Theoleptus II (), (? – after 1597) was Ecumenical Patriarch of Constantinople from 1585 to 1586.

Life
Theoleptus was a nephew of Patriarch Metrophanes III. He became Metropolitan of Philippopolis and although he had been helped by Patriarch Jeremias II, he conspired against him, leaguing with Pachomius II. When Pachomius was deposed, Theoleptus was appointed Patriarch in his place, on 16 February 1585, and he was formally enthroned in March 1585 by the Patriarchs of Alexandria and Antioch.

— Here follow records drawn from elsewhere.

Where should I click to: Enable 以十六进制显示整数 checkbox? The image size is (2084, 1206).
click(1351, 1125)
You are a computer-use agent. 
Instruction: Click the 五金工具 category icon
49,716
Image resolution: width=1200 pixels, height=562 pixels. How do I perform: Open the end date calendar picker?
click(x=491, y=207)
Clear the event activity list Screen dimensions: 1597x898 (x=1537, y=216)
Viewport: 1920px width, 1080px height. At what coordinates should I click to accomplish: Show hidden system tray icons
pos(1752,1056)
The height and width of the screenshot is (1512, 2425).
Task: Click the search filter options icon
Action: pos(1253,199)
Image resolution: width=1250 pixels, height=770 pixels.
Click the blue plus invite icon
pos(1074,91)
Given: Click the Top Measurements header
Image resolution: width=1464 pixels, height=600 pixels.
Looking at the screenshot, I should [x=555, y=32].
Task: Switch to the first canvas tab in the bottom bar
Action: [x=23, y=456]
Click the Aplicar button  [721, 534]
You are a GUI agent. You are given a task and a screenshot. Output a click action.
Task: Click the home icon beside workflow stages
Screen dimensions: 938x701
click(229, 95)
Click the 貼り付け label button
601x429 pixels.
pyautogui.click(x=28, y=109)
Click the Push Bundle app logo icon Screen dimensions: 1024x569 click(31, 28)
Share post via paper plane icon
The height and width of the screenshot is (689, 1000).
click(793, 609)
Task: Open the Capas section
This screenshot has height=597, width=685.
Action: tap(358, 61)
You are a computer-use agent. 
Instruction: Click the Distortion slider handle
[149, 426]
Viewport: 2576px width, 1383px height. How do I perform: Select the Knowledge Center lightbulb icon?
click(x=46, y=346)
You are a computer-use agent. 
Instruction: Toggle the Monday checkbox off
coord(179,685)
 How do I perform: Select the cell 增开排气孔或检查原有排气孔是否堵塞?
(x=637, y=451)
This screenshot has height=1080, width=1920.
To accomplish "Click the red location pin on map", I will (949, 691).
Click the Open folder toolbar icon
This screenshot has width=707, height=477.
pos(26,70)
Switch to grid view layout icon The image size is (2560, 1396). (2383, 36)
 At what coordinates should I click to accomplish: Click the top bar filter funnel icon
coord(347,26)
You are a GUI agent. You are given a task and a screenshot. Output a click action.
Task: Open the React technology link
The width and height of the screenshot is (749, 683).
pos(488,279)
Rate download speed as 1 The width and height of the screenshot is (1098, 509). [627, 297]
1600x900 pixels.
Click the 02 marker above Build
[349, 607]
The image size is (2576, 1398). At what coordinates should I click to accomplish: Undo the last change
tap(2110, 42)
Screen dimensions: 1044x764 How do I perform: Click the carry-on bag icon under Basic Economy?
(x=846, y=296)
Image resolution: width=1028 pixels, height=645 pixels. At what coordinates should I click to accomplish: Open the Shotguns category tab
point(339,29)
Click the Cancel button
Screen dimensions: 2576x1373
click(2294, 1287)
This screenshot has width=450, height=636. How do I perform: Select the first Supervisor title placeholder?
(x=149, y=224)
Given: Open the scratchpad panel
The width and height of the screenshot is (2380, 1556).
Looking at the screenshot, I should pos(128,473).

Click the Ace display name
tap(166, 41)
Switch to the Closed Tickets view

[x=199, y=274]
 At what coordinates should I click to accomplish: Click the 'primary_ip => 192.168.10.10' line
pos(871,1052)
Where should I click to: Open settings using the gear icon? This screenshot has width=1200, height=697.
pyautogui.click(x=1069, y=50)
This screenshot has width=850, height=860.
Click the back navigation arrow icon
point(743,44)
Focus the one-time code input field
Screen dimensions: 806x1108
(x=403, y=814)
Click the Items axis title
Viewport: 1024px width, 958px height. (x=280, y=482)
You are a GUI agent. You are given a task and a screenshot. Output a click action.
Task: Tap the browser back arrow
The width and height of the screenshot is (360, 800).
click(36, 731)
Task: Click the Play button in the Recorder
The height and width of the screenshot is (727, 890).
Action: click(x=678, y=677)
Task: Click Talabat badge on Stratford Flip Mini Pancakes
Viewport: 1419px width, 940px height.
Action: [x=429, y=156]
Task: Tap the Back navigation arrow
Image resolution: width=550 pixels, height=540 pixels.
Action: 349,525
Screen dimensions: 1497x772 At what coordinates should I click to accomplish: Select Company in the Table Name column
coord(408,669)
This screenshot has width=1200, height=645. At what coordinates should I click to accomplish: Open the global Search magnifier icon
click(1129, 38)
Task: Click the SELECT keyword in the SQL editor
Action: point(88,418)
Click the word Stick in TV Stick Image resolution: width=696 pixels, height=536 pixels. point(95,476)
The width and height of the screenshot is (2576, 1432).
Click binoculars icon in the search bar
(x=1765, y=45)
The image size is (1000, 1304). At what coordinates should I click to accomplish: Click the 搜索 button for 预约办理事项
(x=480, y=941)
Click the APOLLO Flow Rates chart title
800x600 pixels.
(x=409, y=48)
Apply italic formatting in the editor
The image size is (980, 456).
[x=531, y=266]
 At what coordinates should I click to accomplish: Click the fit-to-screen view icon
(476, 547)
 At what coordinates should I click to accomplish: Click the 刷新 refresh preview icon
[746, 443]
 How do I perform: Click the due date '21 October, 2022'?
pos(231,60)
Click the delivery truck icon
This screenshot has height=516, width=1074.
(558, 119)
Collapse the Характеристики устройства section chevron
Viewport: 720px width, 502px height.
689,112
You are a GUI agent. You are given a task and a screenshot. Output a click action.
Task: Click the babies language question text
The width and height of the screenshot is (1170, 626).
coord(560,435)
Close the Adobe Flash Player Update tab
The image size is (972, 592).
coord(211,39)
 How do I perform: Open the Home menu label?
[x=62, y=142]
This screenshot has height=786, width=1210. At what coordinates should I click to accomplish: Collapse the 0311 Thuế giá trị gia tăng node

In May 1586, while Theoleptus was travelling in Moldavia and Wallachia to raise funds, Nicephorus (died 1596), a deacon of the exiled Patriarch Jeremias, managed to dethrone him. Nicephorus became locum tenens of the throne until April 1587, when Jeremias II was re-elected o the Patriarchate even though he  was absent from Istanbul in a long travel to Ukraine and Russia. Jeremias was informed of his re-election only in 1589 in Moldova, when he was on the way back to Istanbul; he arrived there in 1590. In the meantime the deacon Nicephorus went on governing the Church in name of Jeremias. The term of Nicephorus was shortly interrupted for about ten days by the deacon Dionysios (later Metropolitan of Larissa, died 1611).

After April 1587, a synodal decision pardoned Theoleptus and sent him to Iberia to raise money for the indebted Church. In 1587 Theoleptus adopted a signet for the Soumela Monastery, but it is not known whether it was lawfully or unlawfully issued. Finally, it is known that Theoleptus was reconciled with Jeremias II and that he helped the government of the Church until 1590. His fate after that is unknown.

Theoleptus was the last Patriarch who had the see in the Pammakaristos Church, which was converted into a mosque in 1586. The Patriarchate moved on to the poor Church of Theotokos Paramythia (later in the precincts of the "Vlach Saray", the residence of the Valachian Hospodar in Constantinople), where it remained for eleven years, until 1597.